Hundreds of demonstrators on Saturday stormed the city’s Green Zone, a large protected swath of land that includes the U.S. and other embassies and the Iraq government’s ministries and parliament, to protest Prime Minister Haider al-Abadi’s inability to overhaul his cabinet and how Iraq’s parliament is selected, which al-Sadr’s forces and al-Abadi blame for contributing to the country’s political corruption.

By Sunday, protesters had pulled down portions of the tall concrete wall that separates the Green Zone from the rest of Baghdad.
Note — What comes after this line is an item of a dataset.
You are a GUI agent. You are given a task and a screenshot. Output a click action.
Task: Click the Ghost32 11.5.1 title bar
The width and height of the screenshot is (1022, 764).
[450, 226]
But, on al-Sadr’s orders, protesters had peacefully left the zone as of late Sunday, Reuters reported.

Despite the incursion, Davis said no changes are planned for U.S. troops deployed in Baghdad and the U.S. embassy was not at risk.

“They did not seem to be interested in us, and there was no indication that they were going anywhere near the embassy or where the international missions are there,” he said Monday at the Pentagon. “This is really focused on the parliament building.”

Still, the Green Zone security breach was the first since it was established shortly after U.S. forces took control of Baghdad in 2003. And the protest comes days after the United States had negotiated sending additional forces, attack helicopters and long-range ground artillery to contribute to the Iraqi army’s preparation to retake Mosul from the Islamic State group.

The State Department will determine when the embassy would need to be evacuated or whether security changes are necessary, Davis said. So far, there has been no impact on the U.S. military’s operations against the Islamic State group in Iraq, he said.

Davis said the United States remains committed to supporting the Iraqi prime minister.

“We remain absolutely committed to the sovereignty of Iraq … and the democratically elected government that Abadi represents,” he said. The escalating protests over Abadi’s cabinet and the parliamentary structure “is domestic politics … we don’t see that as being a fundamental threat to the stable government of Iraq.”